Benchmarks#
Overview#
Here is a quick overview of the execution time of Koffi calls on three benchmarks, where it is compared to a theoretical ideal FFI implementation (approximated with pre-compiled static N-API glue code):
The first benchmark is based on
rand()
callsThe second benchmark is based on
atoi()
callsThe third benchmark is based on Raylib
These results are detailed and explained below, and compared to node-ffi/node-ffi-napi.
Linux x86_64#
The results presented below were measured on my x86_64 Linux machine (Intel® Core™ i5-4460).
rand results#
This test is based around repeated calls to a simple standard C function rand
, and has three implementations:
the first one is the reference, it calls rand through an N-API module, and is close to the theoretical limit of a perfect (no overhead) Node.js > C FFI implementation (pre-compiled static glue code)
the second one calls rand through Koffi
the third one uses the official Node.js FFI implementation, node-ffi-napi
Benchmark |
Iteration time |
Relative performance |
Overhead |
---|---|---|---|
rand_napi |
700 ns |
x1.00 |
(ref) |
rand_koffi |
1152 ns |
x0.61 |
+64% |
rand_node_ffi |
32750 ns |
x0.02 |
+4576% |
Because rand is a pretty small function, the FFI overhead is clearly visible.
atoi results#
This test is similar to the rand one, but it is based on atoi
, which takes a string parameter.
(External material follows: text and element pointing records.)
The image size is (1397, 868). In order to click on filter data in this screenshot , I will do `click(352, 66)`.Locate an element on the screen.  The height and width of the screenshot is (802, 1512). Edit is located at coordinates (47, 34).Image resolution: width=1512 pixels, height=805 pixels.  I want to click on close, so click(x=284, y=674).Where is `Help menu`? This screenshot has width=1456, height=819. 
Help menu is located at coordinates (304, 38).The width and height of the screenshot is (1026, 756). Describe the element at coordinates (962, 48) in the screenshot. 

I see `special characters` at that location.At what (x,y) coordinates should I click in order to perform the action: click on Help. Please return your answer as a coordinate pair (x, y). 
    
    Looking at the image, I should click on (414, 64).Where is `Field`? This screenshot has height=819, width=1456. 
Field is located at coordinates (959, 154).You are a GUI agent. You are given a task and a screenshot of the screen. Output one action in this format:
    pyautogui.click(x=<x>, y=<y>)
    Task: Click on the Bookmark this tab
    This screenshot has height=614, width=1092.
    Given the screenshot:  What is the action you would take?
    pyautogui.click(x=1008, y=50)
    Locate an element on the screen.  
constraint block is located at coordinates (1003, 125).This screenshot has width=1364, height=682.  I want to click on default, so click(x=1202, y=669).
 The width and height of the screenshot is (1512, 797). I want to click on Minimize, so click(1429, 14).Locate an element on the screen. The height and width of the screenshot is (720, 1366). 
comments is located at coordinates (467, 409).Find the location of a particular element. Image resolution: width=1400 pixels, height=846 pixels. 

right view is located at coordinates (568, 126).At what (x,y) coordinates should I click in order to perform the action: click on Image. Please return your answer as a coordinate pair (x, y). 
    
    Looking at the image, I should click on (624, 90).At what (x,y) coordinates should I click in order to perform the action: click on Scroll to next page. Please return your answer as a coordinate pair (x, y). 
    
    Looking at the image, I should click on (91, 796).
Javascript (V8) to C string conversion is relatively slow and heavy.
Benchmark |
Iteration time |
Relative performance |
Overhead |
---|---|---|---|
atoi_napi |
1028 ns |
x1.00 |
(ref) |
atoi_koffi |
1730 ns |
x0.59 |
+68% |
atoi_node_ffi |
121670 ns |
x0.008 |
+11738% |
Because atoi is a pretty small function, the FFI overhead is clearly visible.
Raylib results#
This benchmark uses the CPU-based image drawing functions in Raylib. The calls are much heavier than in previous benchmarks, thus the FFI overhead is reduced. In this implementation, Koffi is compared to:
Baseline: Full C++ version of the code (no JS)
node-raylib: This is a native wrapper implemented with N-API
Benchmark |
Iteration time |
Relative performance |
Overhead |
---|---|---|---|
raylib_cc |
18.5 µs |
x1.42 |
-30% |
raylib_node_raylib |
26.3 µs |
x1.00 |
(ref) |
raylib_koffi |
28.0 µs |
x0.94 |
+6% |
raylib_node_ffi |
87.0 µs |
x0.30 |
+230% |
Windows x86_64#
The results presented below were measured on my x86_64 Windows machine (Intel® Core™ i5-4460).
rand results#
This test is based around repeated calls to a simple standard C function rand
, and has three implementations:
the first one is the reference, it calls rand through an N-API module, and is close to the theoretical limit of a perfect (no overhead) Node.js > C FFI implementation (pre-compiled static glue code)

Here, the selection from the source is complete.